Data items
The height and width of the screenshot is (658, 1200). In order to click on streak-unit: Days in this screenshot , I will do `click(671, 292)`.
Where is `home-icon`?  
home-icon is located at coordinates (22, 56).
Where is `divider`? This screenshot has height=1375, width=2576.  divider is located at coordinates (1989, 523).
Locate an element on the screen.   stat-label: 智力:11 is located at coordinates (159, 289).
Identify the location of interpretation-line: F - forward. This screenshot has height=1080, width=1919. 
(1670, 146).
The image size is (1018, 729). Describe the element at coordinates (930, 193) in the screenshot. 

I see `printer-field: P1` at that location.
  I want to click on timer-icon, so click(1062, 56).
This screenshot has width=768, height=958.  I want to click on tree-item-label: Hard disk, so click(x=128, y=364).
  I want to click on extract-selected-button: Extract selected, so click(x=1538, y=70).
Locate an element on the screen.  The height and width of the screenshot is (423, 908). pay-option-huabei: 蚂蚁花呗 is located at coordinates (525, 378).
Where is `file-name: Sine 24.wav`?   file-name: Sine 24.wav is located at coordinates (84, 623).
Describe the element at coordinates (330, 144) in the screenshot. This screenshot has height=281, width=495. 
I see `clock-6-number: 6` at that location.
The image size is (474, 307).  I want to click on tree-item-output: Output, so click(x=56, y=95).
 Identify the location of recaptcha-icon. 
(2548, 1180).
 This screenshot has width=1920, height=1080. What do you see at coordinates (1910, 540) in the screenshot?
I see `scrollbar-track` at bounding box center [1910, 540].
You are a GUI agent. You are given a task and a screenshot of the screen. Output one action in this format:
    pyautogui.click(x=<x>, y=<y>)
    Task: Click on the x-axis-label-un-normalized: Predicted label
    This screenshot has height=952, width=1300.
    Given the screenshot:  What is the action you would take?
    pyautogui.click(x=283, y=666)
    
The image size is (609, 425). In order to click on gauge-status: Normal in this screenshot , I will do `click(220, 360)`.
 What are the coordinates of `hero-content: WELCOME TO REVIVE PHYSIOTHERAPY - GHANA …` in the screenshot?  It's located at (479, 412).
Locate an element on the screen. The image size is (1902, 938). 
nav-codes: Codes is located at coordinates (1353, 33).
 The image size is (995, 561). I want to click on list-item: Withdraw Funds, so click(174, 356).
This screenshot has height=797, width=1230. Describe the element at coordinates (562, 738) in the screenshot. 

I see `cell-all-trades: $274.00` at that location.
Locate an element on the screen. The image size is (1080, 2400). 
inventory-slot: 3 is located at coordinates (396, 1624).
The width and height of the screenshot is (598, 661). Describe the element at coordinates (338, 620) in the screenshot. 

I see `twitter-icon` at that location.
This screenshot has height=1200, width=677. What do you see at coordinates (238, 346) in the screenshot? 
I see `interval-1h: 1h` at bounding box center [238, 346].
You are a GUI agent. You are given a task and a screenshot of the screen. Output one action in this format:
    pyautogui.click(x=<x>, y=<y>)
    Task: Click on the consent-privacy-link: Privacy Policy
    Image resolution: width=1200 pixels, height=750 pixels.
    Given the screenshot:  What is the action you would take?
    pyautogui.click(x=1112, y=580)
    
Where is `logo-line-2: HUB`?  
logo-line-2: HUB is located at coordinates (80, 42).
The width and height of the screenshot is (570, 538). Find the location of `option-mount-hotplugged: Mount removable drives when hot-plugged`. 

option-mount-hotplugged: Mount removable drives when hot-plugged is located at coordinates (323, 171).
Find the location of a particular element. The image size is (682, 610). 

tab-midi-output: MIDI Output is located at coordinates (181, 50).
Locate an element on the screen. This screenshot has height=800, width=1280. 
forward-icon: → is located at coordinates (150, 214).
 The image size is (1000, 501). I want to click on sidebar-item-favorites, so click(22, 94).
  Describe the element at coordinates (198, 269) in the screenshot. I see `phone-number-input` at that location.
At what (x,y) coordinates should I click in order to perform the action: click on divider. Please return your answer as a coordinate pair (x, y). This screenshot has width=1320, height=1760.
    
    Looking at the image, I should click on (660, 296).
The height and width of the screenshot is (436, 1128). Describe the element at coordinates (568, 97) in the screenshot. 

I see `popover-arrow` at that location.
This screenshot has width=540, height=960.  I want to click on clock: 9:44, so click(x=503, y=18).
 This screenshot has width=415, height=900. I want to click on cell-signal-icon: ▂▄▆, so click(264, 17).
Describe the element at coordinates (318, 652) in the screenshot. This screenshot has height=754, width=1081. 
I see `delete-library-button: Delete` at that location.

EXERCISE AIM: Lay out the data items above as a JSON list of strings, one string per line, with blank lines omitted.

REPLY TO THE TASK:
[
  "The height and width of the screenshot is (658, 1200). In order to click on streak-unit: Days in this screenshot , I will do `click(671, 292)`.",
  "Where is `home-icon`?  ",
  "home-icon is located at coordinates (22, 56).",
  "Where is `divider`? This screenshot has height=1375, width=2576.  divider is located at coordinates (1989, 523).",
  "Locate an element on the screen.   stat-label: 智力:11 is located at coordinates (159, 289).",
  "Identify the location of interpretation-line: F - forward. This screenshot has height=1080, width=1919. ",
  "(1670, 146).",
  "The image size is (1018, 729). Describe the element at coordinates (930, 193) in the screenshot. ",
  "I see `printer-field: P1` at that location.",
  "  I want to click on timer-icon, so click(1062, 56).",
  "This screenshot has width=768, height=958.  I want to click on tree-item-label: Hard disk, so click(x=128, y=364).",
  "  I want to click on extract-selected-button: Extract selected, so click(x=1538, y=70).",
  "Locate an element on the screen.  The height and width of the screenshot is (423, 908). pay-option-huabei: 蚂蚁花呗 is located at coordinates (525, 378).",
  "Where is `file-name: Sine 24.wav`?   file-name: Sine 24.wav is located at coordinates (84, 623).",
  "Describe the element at coordinates (330, 144) in the screenshot. This screenshot has height=281, width=495. ",
  "I see `clock-6-number: 6` at that location.",
  "The image size is (474, 307).  I want to click on tree-item-output: Output, so click(x=56, y=95).",
  " Identify the location of recaptcha-icon. ",
  "(2548, 1180).",
  " This screenshot has width=1920, height=1080. What do you see at coordinates (1910, 540) in the screenshot?",
  "I see `scrollbar-track` at bounding box center [1910, 540].",
  "You are a GUI agent. You are given a task and a screenshot of the screen. Output one action in this format:",
  "    pyautogui.click(x=<x>, y=<y>)",
  "    Task: Click on the x-axis-label-un-normalized: Predicted label",
  "    This screenshot has height=952, width=1300.",
  "    Given the screenshot:  What is the action you would take?",
  "    pyautogui.click(x=283, y=666)",
  "The image size is (609, 425). In order to click on gauge-status: Normal in this screenshot , I will do `click(220, 360)`.",
  " What are the coordinates of `hero-content: WELCOME TO REVIVE PHYSIOTHERAPY - GHANA …` in the screenshot?  It's located at (479, 412).",
  "Locate an element on the screen. The image size is (1902, 938). ",
  "nav-codes: Codes is located at coordinates (1353, 33).",
  " The image size is (995, 561). I want to click on list-item: Withdraw Funds, so click(174, 356).",
  "This screenshot has height=797, width=1230. Describe the element at coordinates (562, 738) in the screenshot. ",
  "I see `cell-all-trades: $274.00` at that location.",
  "Locate an element on the screen. The image size is (1080, 2400). ",
  "inventory-slot: 3 is located at coordinates (396, 1624).",
  "The width and height of the screenshot is (598, 661). Describe the element at coordinates (338, 620) in the screenshot. ",
  "I see `twitter-icon` at that location.",
  "This screenshot has height=1200, width=677. What do you see at coordinates (238, 346) in the screenshot? ",
  "I see `interval-1h: 1h` at bounding box center [238, 346].",
  "You are a GUI agent. You are given a task and a screenshot of the screen. Output one action in this format:",
  "    pyautogui.click(x=<x>, y=<y>)",
  "    Task: Click on the consent-privacy-link: Privacy Policy",
  "    Image resolution: width=1200 pixels, height=750 pixels.",
  "    Given the screenshot:  What is the action you would take?",
  "    pyautogui.click(x=1112, y=580)",
  "Where is `logo-line-2: HUB`?  ",
  "logo-line-2: HUB is located at coordinates (80, 42).",
  "The width and height of the screenshot is (570, 538). Find the location of `option-mount-hotplugged: Mount removable drives when hot-plugged`. ",
  "option-mount-hotplugged: Mount removable drives when hot-plugged is located at coordinates (323, 171).",
  "Find the location of a particular element. The image size is (682, 610). ",
  "tab-midi-output: MIDI Output is located at coordinates (181, 50).",
  "Locate an element on the screen. This screenshot has height=800, width=1280. ",
  "forward-icon: → is located at coordinates (150, 214).",
  " The image size is (1000, 501). I want to click on sidebar-item-favorites, so click(22, 94).",
  "  Describe the element at coordinates (198, 269) in the screenshot. I see `phone-number-input` at that location.",
  "At what (x,y) coordinates should I click in order to perform the action: click on divider. Please return your answer as a coordinate pair (x, y). This screenshot has width=1320, height=1760.",
  "    Looking at the image, I should click on (660, 296).",
  "The height and width of the screenshot is (436, 1128). Describe the element at coordinates (568, 97) in the screenshot. ",
  "I see `popover-arrow` at that location.",
  "This screenshot has width=540, height=960.  I want to click on clock: 9:44, so click(x=503, y=18).",
  " This screenshot has width=415, height=900. I want to click on cell-signal-icon: ▂▄▆, so click(264, 17).",
  "Describe the element at coordinates (318, 652) in the screenshot. This screenshot has height=754, width=1081. ",
  "I see `delete-library-button: Delete` at that location."
]